Fernandez has picked up velocity on his fastball progressively each year. This has come with physical growth from his teens where he throwing in the high 80's at 16-years-old, and tapping 90-91 at 17-years-old. He's now added about 15-20 pounds since signing (originally with the San Francisco Giants), and is now tapping into the mid 90's, averaging around 92-95, touching 96 on rare occasions.
Fernandez has a pair of fastballs, one a two-seam with a running movement as opposed to sinking, but still is a good pitch away from left-handed bats, and good pitch the run in to create weak contact on righties. His four-seam needs more movement, as right now, it is a standard flat fastball.
Fernandez has grown into his six-foot-four frame, and is now around 195 pounds, and growing. He is still learning to use his full frame to make effectient work, as his long arms tend to fall behind making a consistent release point challenging.
His arm has lively movement and is somewhat jerky, which makes it hard to read the ball out of his hand, but he has an inconsistent arm slot, dropping his arm on off-speed pitches to a low 3/4 from his original high 3/4, which makes pitches easier to read.
Fernandez uses his legs well, which is where a lot of his power and strengths come from. This allows ease on his shoulder, and takes the jerking motion tension from his shoulder and elbow.
Fernandez's best pitch is his wipeout slider, with strong sliding movement and a late, heavy, dropping motion. This pitch sits consistently in the 85-89 MPH range, which makes it even tougher to match up against due to it's high velocity. Fernandez commands this pitch well and can use it in any count as a swing and miss pitch or "caught ya' looking" pitch.
Fernandez has a curveball as a "here's something new" pitch. He also has been developing a changeup that coaches have called a "work in progress." As goes for most young pitchers, this pitch needs some work and with a rough release point, he's had trouble commanding something new. This pitch will be the make or break point on whether he stays in the rotation or lands in the latter end of the bullpen.
Fernandez broke onto the scene in 2012, with three games in the Dominican, and a sudden trip stateside. While in the Dominican, Fernandez pitches in three games, capping 14 innings of work where he allowed four runs on seven hits and seven walks, while striking out ten. Once he came stateside, he took off in the AZL as a teenager, posting a 4.68 ERA, 1.307 WHIP, and .248 against average. Fernandez finished his first season with a start in Low-A where he went 3.1 innings, allowing six runs on five hits and three walks.
Fernandez picked up a pair of starts in Low-A to begin his second pro season, and had a similar outcome to his final outing of the past season, allowing eight runs in 6.2 innings pitched.

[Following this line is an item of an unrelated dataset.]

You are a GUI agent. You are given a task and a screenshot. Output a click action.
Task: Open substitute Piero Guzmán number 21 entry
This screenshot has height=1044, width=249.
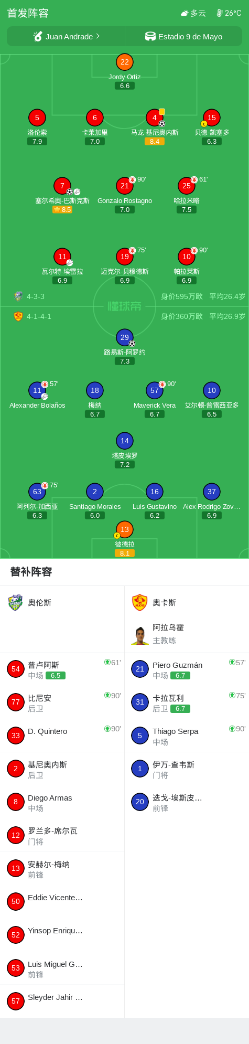[187, 669]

Fernandez's ERA jetted from a what could have been 3.96 to 4.89 in his full season of Rookie Ball, after a 10 earned start on four home runs. That game alone spike all of his statistics, but if you take that one game away, he could have finished with a 1.293 WHIP. In his final seven starts (excluding the explosion), Fernandez posted a 2.61 ERA and .277 opposing average.

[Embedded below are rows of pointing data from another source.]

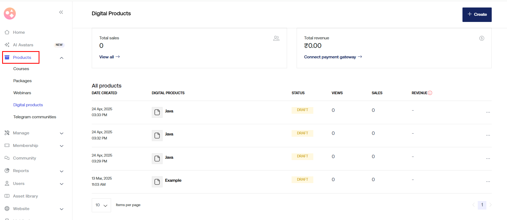
Task: Click the AI Avatars sparkle icon
Action: [x=7, y=45]
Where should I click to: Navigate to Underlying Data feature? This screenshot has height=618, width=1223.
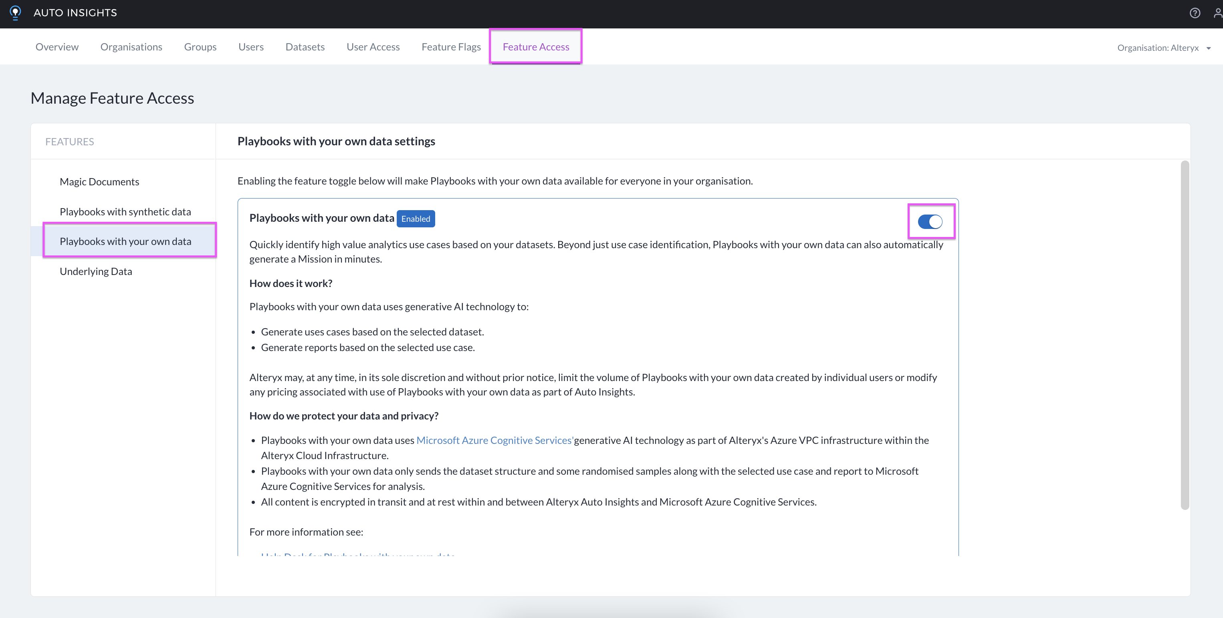(x=95, y=270)
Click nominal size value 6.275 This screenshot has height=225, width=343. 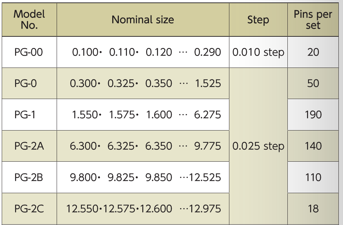(x=208, y=115)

Fernandez put up a 9-5 record and 4.23 ERA. Nine of his 14 starts went at least five innings while allowing two runs or less. He also had a pair of games where he picked up seven earned runs in less than five innings, which created havoc on his numbers. However, Fernandez did find a hot spot in his game. With RISP, Fernandez held bats to a .212/.252/.317 slash, and .132/.175/.158 slash with RISP and two outs.
Fernandez is on the break of becoming elite, and a full season of baseball could be where that break comes. 2015 should be a full season in Low-A Burlington for Fernandez, where he can possibly shine and thrive in a pitcher's paradise league.
Fernandez's future could rely on his changeup. He has potential as a starter, but a bullpen role seems to be where he's heading at the moment. Fernandez is on pace to reach the Major League level by the 2018.